Needless shocks from heart devices can trigger extra health costs

A team led by a Stanford University School of Medicine researcher has discovered that shocks from implantable cardioverter defibrillators often trigger a cascade of health tests and interventions, even when the shocks they deliver are not needed.

A study describing the team’s findings was published online Feb. 14 in Circulation: Cardiovascular Quality and Outcomes. The lead author is Mintu Turakhia, MD, assistant professor of cardiovascular medicine at Stanford.

Each month, more than 10,000 people in the United States with heart conditions get ICD implants. The devices are designed to keep track of heart rate, delivering an electric shock to control life-threatening rapid rhythms, especially those that can cause sudden cardiac arrest. Sometimes, however, the devices can deliver shocks that are unnecessary. In either case, the patients are expected to see their doctors for an evaluation afterward.

The study analyzed data from patients who were implanted with ICDs between 2008 and 2010. The health care costs of dealing with shocks from ICDs ranged between about $1,300 and $20,000 per patient for outpatient and inpatient care, regardless of whether the shocks were necessary, the team reports.

Unnecessary shocks can occur if there is a problem with the defibrillator system itself — for example, if a wire breaks, resulting in electrical noise that the system mistakes for an abnormal heart rhythm, or if the implant responds to abnormal heart rhythms that it’s not meant to treat.

“Sometimes the defibrillator gets tricked, and it misinterprets what the rhythm is,” said Matthew Reynolds, MD, a study co-author and cardiac electrophysiologist at the Lahey Hospital and Medical Center in Massachusetts.

“You’re putting these in to do their job to save patients’ lives,” said Turakhia, who is also the senior director of research at the Stanford Center for Digital Health and a practicing cardiac electrophysiologist. “But we live in a bit of duality with implantable defibrillators.”

A cascade of health care use

Interested in trying to understand that contradiction, Turakhia and his colleagues began by tackling the challenge of linking implant data with electronic health records for 10,266 U.S. patients.
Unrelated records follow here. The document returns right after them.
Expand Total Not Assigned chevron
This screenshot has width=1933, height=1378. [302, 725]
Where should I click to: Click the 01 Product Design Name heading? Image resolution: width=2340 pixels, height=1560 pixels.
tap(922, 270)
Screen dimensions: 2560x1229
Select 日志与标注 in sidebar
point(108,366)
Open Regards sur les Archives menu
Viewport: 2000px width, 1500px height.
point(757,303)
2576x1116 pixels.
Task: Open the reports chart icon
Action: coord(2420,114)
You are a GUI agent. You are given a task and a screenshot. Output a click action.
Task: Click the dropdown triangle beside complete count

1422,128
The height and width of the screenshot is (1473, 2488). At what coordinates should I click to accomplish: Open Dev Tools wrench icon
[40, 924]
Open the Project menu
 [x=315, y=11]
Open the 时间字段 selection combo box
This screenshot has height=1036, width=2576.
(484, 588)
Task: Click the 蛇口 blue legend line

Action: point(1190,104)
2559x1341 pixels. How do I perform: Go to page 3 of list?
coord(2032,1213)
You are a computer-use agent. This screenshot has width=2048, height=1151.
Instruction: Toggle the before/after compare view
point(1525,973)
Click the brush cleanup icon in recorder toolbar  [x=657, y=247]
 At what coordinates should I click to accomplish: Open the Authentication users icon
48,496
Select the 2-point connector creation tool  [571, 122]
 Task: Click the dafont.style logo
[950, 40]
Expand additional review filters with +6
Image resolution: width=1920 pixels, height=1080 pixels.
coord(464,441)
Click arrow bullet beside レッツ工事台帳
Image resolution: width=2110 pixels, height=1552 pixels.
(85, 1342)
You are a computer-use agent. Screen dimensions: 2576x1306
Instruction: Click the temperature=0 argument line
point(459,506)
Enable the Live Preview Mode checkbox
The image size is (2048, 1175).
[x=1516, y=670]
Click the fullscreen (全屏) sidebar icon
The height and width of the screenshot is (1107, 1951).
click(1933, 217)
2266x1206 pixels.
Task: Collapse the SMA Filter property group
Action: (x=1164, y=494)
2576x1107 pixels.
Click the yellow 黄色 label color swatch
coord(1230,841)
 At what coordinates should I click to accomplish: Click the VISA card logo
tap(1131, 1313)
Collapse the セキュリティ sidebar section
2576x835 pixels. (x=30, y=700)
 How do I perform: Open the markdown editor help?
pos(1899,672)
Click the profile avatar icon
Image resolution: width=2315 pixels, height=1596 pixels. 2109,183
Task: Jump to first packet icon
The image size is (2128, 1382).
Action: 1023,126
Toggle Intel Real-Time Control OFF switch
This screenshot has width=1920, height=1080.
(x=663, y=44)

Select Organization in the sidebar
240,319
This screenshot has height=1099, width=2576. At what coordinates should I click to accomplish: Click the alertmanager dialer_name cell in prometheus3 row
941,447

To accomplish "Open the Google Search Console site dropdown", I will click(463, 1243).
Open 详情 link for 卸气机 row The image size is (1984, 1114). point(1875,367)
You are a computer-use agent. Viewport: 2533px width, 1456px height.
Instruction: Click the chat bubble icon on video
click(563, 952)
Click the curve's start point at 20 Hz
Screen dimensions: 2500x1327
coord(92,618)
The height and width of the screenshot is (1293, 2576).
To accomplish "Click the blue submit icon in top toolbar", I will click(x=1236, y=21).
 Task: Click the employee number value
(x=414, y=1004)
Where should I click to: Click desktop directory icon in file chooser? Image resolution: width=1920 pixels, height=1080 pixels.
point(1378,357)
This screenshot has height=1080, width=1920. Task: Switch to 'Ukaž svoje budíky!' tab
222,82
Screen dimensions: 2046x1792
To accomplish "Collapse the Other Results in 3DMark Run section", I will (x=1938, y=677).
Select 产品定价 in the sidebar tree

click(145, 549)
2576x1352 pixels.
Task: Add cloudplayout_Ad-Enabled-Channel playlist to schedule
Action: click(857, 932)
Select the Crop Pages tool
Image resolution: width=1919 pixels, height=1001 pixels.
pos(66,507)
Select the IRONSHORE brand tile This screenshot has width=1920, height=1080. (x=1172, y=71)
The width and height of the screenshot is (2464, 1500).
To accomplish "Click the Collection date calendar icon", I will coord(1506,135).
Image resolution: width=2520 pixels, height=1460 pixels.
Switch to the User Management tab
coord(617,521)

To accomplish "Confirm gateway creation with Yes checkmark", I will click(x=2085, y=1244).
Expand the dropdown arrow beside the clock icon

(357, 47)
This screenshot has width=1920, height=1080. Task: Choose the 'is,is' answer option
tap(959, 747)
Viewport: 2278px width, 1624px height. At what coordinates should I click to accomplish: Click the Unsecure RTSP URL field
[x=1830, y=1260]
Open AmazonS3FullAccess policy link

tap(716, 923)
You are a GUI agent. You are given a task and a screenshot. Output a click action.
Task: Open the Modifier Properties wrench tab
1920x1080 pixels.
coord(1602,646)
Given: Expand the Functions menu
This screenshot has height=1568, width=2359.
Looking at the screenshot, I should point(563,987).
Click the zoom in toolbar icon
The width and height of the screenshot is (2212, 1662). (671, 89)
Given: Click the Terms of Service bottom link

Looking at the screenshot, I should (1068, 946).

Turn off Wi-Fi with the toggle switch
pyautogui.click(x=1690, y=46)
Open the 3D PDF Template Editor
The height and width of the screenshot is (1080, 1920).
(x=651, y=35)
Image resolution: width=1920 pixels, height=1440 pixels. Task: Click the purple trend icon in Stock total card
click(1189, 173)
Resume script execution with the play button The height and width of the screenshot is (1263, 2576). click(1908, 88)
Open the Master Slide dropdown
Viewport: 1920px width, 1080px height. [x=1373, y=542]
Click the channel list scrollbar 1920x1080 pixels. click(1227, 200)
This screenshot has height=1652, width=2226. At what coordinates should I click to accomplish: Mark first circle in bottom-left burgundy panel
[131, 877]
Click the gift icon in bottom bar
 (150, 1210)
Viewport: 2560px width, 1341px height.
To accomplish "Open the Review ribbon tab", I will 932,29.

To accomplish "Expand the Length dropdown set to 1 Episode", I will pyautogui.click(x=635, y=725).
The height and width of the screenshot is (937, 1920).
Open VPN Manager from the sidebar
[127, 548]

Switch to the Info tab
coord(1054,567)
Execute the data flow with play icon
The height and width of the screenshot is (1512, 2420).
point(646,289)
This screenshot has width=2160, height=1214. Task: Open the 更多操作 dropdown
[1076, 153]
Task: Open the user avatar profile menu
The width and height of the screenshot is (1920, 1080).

The team took a freestanding data set of remote monitoring of ICDs and pacemakers and linked it to the patients’ clinical information, making it one of the first and largest such studies of its kind, Turakhia said.

“That’s one of the big innovations here, especially as we start thinking about big data and precision health,” Turakhia said. “Linking data across multiple domains — indirectly and without patient identifiers — is the wave of the future to understand disease, care and outcomes.”

In the linked data, the team picked 963 patients who had received an ICD shock more than once. They found that over one-third of administered shocks were inappropriate and nearly half the patients who experienced a shock received some form of health care related to it.

But researchers were surprised to find that patients who got a shock were hospitalized one out of seven times. Patients often had to go through procedures like stress tests, cardiac catheterization and echocardiography. “It didn’t really matter why the shock occurred,” Turakhia said. “The very fact that any shock happened at all triggered all that stuff happening to the patient.”

That’s one of the big innovations here, especially as we start thinking about big data and precision health.

These findings indicate that reprogramming the devices so they are smarter and more selective about when to send shocks may help further reduce health care expenditures. At the same time, patients do better if doctors program the ICDs to shock less, or more conservatively, previous studies suggest. “Fortunately, the industry has made many advancements in this area,” Turakhia said. “Even older-generation devices can be programmed to be smarter. The quality of care is no longer just an issue of whether an ICD was implanted in appropriate patients but also whether it was programmed in the best way possible.”

The study was done in patients with ICDs implanted between 2008 and 2010, but because arrhythmia treatment practices have changed since that time, including more recent data might have affected the results of the study, Reynolds said. Further, he said it would be interesting to analyze this in a wider cohort of patients, because patients in the present study were all using defibrillators from a single manufacturer, Medtronic Inc.

Looking ahead, Turakhia hopes to use data from remote monitoring devices like defibrillators, as well as insurance claims and electronic health records and even smartphone, genetic and environmental data to take a precision health approach to predicting patient health.

“Right now, we’re using very limited data relative to what’s out there,” he said. But by linking all of that data together, it may be possible to predict, for example, the risk of stroke in patients with certain types of arrhythmia, like atrial fibrillation. In addition, with that data, doctors could potentially predict the chance of someone getting admitted to the hospital with heart failure or the prospect of a patient getting a shock over the next month or so. And having that foreknowledge could help doctors intervene with drugs to better manage risks and save lives, Turakhia said.

Researchers at Hartford Hospital and Medtronic are also co-authors.

Turakhia is a consultant to Medtronic and St. Jude Medical Inc. and has received honoraria for speaking for St. Jude Medical; Reynolds is a consultant to Medtronic.

The research was funded by Medtronic.

Stanford’s Department of Medicine also supported the work.